### OBJECTIVE
Repeat the data below line for line, changing nothing.

(Entries from a dataset)

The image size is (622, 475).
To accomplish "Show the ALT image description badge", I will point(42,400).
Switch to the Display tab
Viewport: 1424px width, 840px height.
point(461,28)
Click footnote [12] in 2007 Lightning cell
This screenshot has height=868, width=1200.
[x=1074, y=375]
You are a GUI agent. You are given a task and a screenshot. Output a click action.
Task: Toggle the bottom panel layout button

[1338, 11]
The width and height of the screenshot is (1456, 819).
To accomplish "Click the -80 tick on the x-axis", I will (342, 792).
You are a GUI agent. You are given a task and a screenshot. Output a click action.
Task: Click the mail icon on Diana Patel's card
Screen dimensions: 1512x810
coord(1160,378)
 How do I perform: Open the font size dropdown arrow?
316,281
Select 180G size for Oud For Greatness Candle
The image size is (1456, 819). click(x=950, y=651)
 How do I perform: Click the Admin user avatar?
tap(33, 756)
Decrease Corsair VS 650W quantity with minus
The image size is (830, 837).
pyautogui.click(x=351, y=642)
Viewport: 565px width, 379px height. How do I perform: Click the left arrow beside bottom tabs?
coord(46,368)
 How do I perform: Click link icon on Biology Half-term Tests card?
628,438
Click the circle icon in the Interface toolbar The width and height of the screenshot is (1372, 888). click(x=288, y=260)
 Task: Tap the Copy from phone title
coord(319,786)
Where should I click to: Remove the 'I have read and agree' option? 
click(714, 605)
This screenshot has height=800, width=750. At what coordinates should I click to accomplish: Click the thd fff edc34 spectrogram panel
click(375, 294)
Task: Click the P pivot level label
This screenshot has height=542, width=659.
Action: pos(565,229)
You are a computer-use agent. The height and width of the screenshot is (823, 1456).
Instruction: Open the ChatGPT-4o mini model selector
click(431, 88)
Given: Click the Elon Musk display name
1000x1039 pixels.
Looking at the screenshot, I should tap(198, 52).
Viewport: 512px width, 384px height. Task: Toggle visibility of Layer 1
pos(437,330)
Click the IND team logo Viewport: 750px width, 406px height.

### CORRECT RESPONSE
The image size is (622, 475).
To accomplish "Show the ALT image description badge", I will point(42,400).
Switch to the Display tab
Viewport: 1424px width, 840px height.
point(461,28)
Click footnote [12] in 2007 Lightning cell
This screenshot has height=868, width=1200.
[x=1074, y=375]
You are a GUI agent. You are given a task and a screenshot. Output a click action.
Task: Toggle the bottom panel layout button

[1338, 11]
The width and height of the screenshot is (1456, 819).
To accomplish "Click the -80 tick on the x-axis", I will (342, 792).
You are a GUI agent. You are given a task and a screenshot. Output a click action.
Task: Click the mail icon on Diana Patel's card
Screen dimensions: 1512x810
coord(1160,378)
 How do I perform: Open the font size dropdown arrow?
316,281
Select 180G size for Oud For Greatness Candle
The image size is (1456, 819). click(x=950, y=651)
 How do I perform: Click the Admin user avatar?
tap(33, 756)
Decrease Corsair VS 650W quantity with minus
The image size is (830, 837).
pyautogui.click(x=351, y=642)
Viewport: 565px width, 379px height. How do I perform: Click the left arrow beside bottom tabs?
coord(46,368)
 How do I perform: Click link icon on Biology Half-term Tests card?
628,438
Click the circle icon in the Interface toolbar The width and height of the screenshot is (1372, 888). click(x=288, y=260)
 Task: Tap the Copy from phone title
coord(319,786)
Where should I click to: Remove the 'I have read and agree' option? 
click(714, 605)
This screenshot has height=800, width=750. At what coordinates should I click to accomplish: Click the thd fff edc34 spectrogram panel
click(375, 294)
Task: Click the P pivot level label
This screenshot has height=542, width=659.
Action: pos(565,229)
You are a computer-use agent. The height and width of the screenshot is (823, 1456).
Instruction: Open the ChatGPT-4o mini model selector
click(431, 88)
Given: Click the Elon Musk display name
1000x1039 pixels.
Looking at the screenshot, I should tap(198, 52).
Viewport: 512px width, 384px height. Task: Toggle visibility of Layer 1
pos(437,330)
Click the IND team logo Viewport: 750px width, 406px height.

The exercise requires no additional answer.